Sci-fi is, by nature, a genre in response to Science or Technology. How a Sci-fi RPG handles the social and cultural consequences of Science and Technology, is essential. There are several general approaches a Sci-fi RPG can take to integrating the Internet into the system and setting:
Star Trek
The Star Trek approach is common for many Space Operas, including Traveller and FASA Star Trek. In this approach, the Internet is divided into a couple of core technologies; the “Ship Computer” and the “Holodeck”. The “Ship Computer” is the exposition machine, available for research, engineering tasks, feeding plot points, and is the ultimate search engine. The entertainment aspect of the Internet is handled by the “Holodeck” including vacations, games, addictions, and plothooks. Neither of these amazing technologies cause great social change, indeed there are few changes to human culture since the 20th century.
Cyberpunk
The Cyberpunk approach is common for gritty near future Games, including Shadowrun and Cyberpunk 2020. The Cyberpunk approach has a fully integrated Internet much like our contemporary world, however the Internet has evolved into a place, a virtual world. This is traditionally a fully immersive separate world though, which the PC’s research, hack, and basically dungeon crawl. Technology has had a vast and terrible effect on society creating more problems then it solves.
Transhuman
The Transhuman approach is usually for far future games about the transformation of humanity into our next stage of evolution, including Eclipse Phase, Transhuman Space, and Free Market. The Transhuman approach tries to predict a world where the Internet and other technologies fundamentally change humanity. This approach attempts to essentially merge the physical world and the Internet, the real world now acts much like the internet.
Making a Contemporary Sci-fi RPG
One of the design pillars for Free Spacer is to be a truly contemporary Science Fiction RPG, therefore, we cannot ignore the impact on society of the merging of technologies, it’s mobility, and ease of use. This typifies the 21st century Internet . One obvious example is that at one time, one would need to buy even the cheapest camera as a separate device, but now most gadgets have built in cameras. It seems obvious that in the future, most devices will be networked, have infinite data storage, full sensor inputs, allow instant communication, and Hi-speed internet access. In this sort of future you are unlikely to need cashiers, physical banks, or tour guides.
Free Spacer will be accepting some of the consequences that Transhumanism predicts, but not all. A major design pillar of the game is to not allow technology to compete with the players, it can’t act on its own. For Free Spacer the Transhuman approach pushes things too far, yes the internet will change the galaxy and how people live their day to day lives, but it won’t replace people’s fundamental needs.

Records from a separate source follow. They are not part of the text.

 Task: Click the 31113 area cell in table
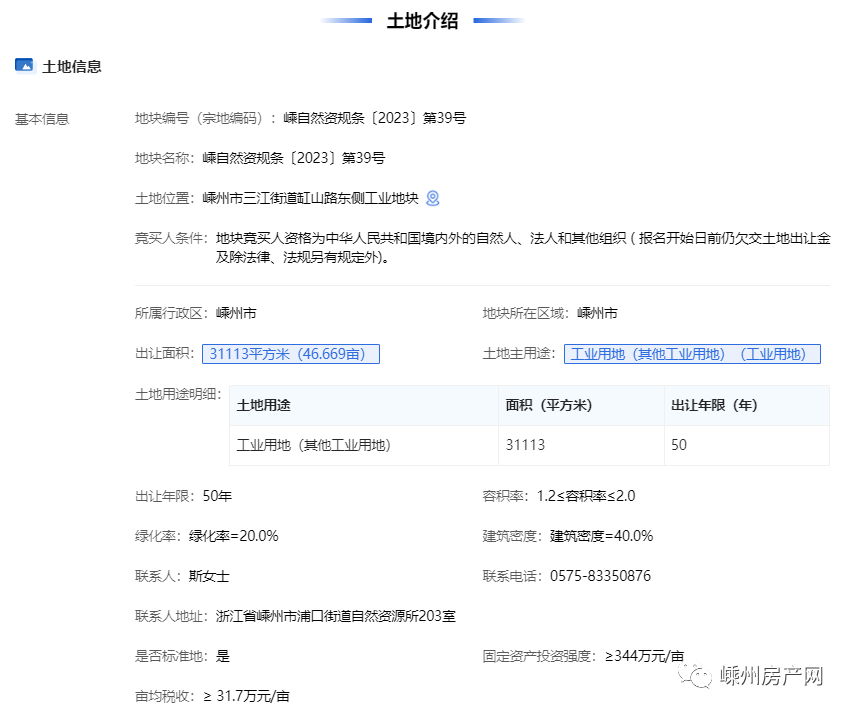click(525, 445)
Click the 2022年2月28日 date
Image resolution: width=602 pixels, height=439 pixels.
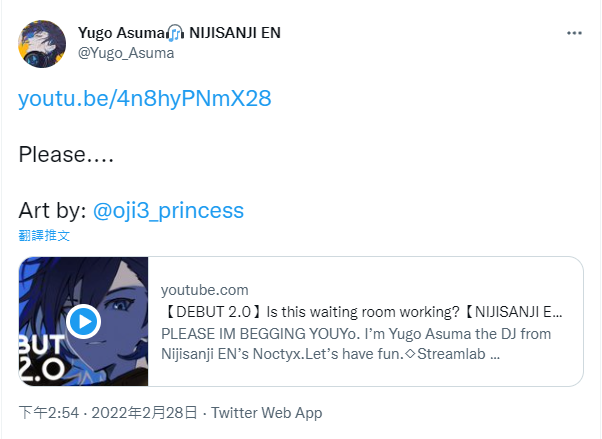[x=144, y=413]
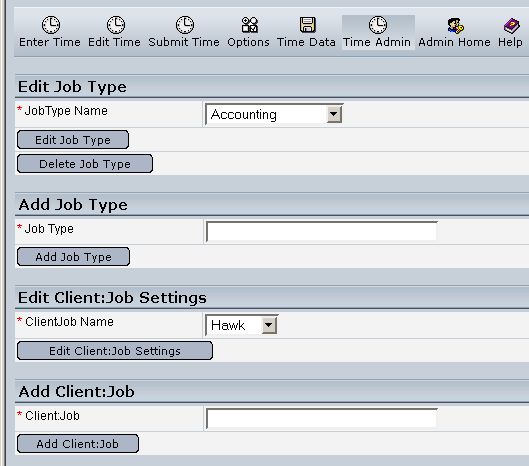Screen dimensions: 529x466
Task: Click the Time Admin menu label
Action: point(377,42)
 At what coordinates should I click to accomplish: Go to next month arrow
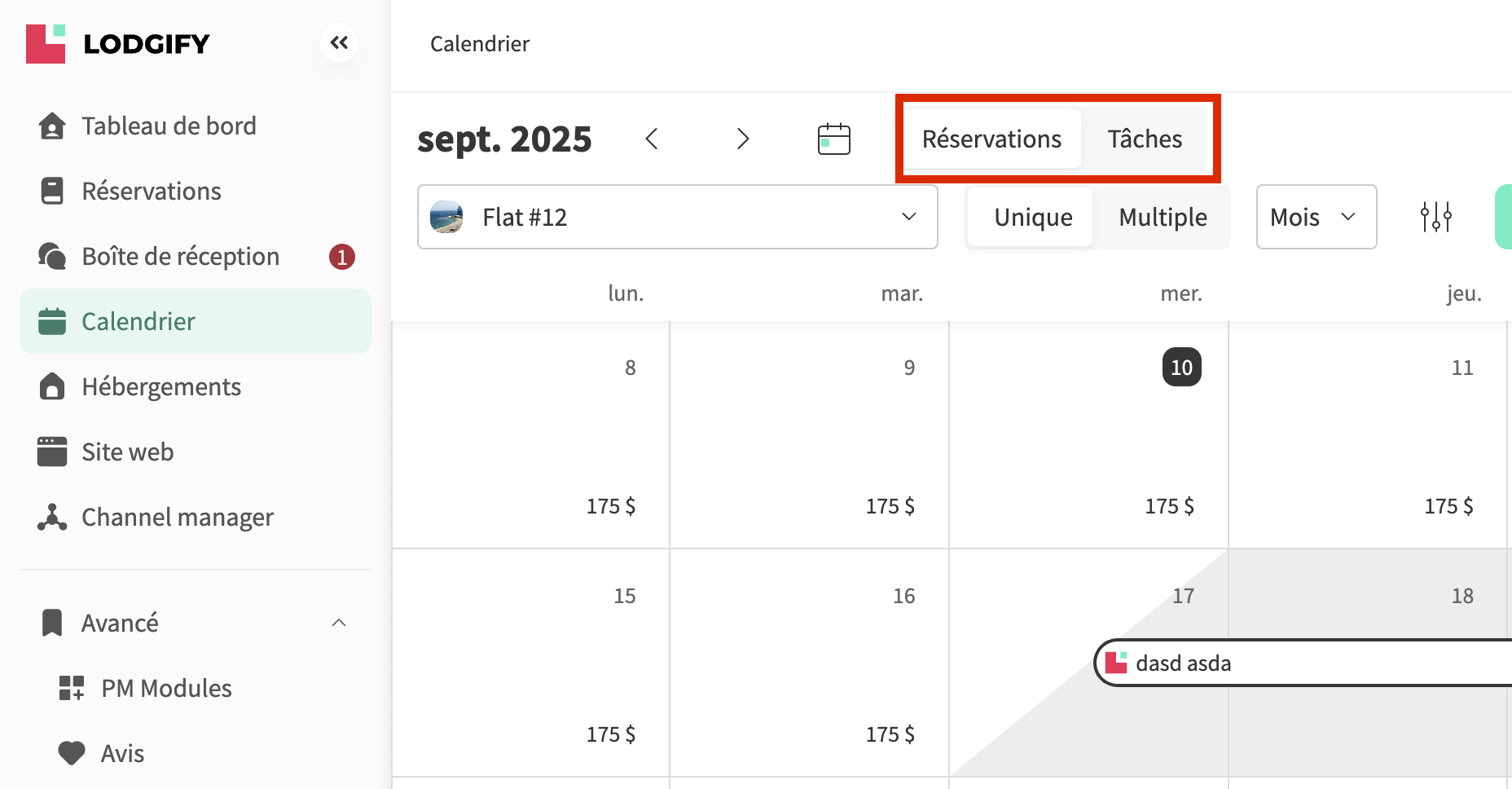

Still the internet becomes a difficult design problem, destroying balance and punching holes in plots by doing too much for the players. To solve this problem I made some fundamental decisions about the science available in the galaxy. I decided that true AI impossible, anisable (faster-than-light Communications) is short range, and gave everyone encrypted networks. The future of Free Spacer embraces the internet, but it is not the internet.